§ **ACTIVITY**: Every line from the one with "939x600 pixels. How" to the one with "Viewport: 640px width, 360px height.", including those two, is to be copied exactly; all other lines of the entries below are left out.

★ ★ ★ ★ ★

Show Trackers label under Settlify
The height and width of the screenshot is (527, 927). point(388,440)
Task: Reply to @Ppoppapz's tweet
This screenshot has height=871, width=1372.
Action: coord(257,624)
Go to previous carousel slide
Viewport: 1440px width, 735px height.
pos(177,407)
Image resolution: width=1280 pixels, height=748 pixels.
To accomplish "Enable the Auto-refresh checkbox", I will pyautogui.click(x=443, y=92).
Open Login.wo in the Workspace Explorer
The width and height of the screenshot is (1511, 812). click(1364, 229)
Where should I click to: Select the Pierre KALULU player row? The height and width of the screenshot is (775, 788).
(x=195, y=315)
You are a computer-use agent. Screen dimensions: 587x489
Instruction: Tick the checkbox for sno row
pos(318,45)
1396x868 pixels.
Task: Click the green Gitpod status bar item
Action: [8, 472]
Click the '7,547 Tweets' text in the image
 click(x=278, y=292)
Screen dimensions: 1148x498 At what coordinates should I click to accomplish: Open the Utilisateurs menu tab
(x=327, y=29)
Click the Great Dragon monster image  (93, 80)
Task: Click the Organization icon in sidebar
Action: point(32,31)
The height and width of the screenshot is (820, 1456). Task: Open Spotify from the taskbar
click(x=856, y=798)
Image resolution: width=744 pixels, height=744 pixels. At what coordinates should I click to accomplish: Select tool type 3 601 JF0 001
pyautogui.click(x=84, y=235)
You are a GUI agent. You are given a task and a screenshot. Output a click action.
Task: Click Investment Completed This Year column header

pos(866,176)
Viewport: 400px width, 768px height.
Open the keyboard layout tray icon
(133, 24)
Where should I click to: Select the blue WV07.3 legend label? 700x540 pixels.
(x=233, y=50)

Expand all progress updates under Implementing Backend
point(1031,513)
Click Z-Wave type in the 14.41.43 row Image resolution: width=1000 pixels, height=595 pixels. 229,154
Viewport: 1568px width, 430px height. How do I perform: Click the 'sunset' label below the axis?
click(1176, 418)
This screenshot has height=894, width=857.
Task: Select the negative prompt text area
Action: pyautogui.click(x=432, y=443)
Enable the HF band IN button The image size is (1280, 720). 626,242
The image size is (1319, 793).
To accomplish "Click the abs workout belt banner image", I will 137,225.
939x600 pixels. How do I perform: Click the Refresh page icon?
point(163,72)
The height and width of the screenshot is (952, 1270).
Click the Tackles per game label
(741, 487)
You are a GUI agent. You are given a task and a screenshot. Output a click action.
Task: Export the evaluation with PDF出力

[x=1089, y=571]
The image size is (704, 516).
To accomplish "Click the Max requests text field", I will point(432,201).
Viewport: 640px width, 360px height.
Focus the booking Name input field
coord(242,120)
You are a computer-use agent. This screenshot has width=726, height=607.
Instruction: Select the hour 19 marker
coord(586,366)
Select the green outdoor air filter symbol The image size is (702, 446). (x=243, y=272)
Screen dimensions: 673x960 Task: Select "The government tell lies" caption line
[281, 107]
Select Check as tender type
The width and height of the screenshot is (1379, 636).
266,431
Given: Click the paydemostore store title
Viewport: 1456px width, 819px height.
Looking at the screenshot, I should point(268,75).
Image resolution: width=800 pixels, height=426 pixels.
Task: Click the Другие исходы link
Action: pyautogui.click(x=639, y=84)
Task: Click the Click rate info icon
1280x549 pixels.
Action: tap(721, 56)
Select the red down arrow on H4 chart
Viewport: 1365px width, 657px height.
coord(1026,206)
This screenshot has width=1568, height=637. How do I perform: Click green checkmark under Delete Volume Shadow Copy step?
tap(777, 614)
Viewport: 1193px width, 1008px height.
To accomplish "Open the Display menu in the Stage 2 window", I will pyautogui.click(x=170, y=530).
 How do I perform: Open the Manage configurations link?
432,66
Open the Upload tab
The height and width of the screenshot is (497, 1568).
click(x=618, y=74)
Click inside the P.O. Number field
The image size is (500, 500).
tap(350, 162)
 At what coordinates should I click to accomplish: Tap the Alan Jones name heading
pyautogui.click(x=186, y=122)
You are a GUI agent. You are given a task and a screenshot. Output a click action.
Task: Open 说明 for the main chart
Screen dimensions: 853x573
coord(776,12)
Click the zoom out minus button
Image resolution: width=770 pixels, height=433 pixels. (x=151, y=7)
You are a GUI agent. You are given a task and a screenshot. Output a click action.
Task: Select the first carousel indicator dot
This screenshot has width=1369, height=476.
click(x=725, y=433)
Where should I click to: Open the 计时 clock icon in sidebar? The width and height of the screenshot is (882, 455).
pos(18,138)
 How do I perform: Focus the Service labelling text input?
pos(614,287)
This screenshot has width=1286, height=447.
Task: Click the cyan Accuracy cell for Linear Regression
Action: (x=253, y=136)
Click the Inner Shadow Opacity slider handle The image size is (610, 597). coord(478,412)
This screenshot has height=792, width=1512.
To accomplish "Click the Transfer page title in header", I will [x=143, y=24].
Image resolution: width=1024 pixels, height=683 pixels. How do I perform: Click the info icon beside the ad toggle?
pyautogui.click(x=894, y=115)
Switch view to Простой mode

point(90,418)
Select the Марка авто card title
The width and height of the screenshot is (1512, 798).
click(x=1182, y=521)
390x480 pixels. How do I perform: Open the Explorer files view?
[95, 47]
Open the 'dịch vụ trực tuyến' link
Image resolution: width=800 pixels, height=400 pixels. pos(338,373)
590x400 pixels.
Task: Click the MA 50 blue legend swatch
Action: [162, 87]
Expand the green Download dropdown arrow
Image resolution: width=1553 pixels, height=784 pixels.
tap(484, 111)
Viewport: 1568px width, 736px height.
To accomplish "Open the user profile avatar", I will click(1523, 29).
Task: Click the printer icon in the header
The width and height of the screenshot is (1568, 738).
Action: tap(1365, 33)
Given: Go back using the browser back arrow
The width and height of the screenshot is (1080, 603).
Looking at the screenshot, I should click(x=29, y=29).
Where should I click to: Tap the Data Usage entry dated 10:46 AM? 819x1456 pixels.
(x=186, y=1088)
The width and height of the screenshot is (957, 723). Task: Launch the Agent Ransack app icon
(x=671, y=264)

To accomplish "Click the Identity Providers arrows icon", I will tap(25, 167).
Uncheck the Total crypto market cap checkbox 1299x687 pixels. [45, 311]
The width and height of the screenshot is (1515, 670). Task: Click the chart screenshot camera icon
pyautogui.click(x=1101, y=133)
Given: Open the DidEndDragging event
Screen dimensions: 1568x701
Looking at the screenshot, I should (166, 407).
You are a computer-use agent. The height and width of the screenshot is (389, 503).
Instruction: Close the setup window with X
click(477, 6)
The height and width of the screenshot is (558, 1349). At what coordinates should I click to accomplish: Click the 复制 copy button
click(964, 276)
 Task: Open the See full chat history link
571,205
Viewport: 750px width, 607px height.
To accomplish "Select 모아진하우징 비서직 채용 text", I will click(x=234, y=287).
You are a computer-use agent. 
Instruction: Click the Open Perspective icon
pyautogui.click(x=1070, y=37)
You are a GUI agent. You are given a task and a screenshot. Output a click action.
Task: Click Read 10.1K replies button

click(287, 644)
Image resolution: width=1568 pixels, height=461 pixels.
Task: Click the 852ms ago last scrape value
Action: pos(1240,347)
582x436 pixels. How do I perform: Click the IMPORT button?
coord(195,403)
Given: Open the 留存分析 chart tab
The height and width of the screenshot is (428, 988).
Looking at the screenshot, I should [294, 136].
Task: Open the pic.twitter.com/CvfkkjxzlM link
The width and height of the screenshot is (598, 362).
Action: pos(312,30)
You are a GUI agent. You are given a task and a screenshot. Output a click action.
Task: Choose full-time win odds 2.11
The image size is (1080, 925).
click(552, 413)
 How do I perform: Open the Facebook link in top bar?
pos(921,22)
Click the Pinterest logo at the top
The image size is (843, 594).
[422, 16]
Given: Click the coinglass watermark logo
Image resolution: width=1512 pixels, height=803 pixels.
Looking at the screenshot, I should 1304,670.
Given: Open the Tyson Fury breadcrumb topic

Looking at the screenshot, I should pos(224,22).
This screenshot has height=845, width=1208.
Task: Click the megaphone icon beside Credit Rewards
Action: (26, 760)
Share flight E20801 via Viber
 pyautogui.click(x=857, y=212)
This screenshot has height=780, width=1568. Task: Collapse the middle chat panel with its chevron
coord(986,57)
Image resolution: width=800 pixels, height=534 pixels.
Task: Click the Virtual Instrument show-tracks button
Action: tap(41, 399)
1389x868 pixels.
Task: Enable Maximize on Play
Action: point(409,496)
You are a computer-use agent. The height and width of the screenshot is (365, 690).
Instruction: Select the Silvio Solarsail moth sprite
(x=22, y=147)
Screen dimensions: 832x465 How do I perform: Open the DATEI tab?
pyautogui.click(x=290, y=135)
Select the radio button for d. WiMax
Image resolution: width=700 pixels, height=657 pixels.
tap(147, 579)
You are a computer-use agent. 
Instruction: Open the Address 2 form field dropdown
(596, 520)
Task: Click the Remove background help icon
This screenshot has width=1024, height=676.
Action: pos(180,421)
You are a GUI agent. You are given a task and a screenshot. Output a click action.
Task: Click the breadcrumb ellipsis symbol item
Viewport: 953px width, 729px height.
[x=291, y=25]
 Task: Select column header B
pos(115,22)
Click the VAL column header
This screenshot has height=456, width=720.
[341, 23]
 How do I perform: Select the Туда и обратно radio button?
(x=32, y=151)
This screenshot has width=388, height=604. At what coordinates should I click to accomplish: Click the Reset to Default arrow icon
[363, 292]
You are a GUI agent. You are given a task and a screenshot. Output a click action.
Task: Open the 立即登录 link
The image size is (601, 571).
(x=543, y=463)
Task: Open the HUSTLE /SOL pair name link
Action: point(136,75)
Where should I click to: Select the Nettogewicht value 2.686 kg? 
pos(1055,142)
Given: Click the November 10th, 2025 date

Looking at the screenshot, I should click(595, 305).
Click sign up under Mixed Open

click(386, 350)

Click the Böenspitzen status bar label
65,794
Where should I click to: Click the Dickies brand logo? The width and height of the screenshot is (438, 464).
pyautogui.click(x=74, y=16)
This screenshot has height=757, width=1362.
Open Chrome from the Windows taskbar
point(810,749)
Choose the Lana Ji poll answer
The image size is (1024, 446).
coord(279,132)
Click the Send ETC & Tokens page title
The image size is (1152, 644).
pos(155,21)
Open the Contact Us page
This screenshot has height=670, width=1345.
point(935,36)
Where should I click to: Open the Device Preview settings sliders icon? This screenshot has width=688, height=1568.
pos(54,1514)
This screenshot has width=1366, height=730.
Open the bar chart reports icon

★ ★ ★ ★ ★

§ **ANSWER SPACE**:
939x600 pixels. How do I perform: Click the Refresh page icon?
point(163,72)
The height and width of the screenshot is (952, 1270).
Click the Tackles per game label
(741, 487)
You are a GUI agent. You are given a task and a screenshot. Output a click action.
Task: Export the evaluation with PDF出力

[x=1089, y=571]
The image size is (704, 516).
To accomplish "Click the Max requests text field", I will point(432,201).
Viewport: 640px width, 360px height.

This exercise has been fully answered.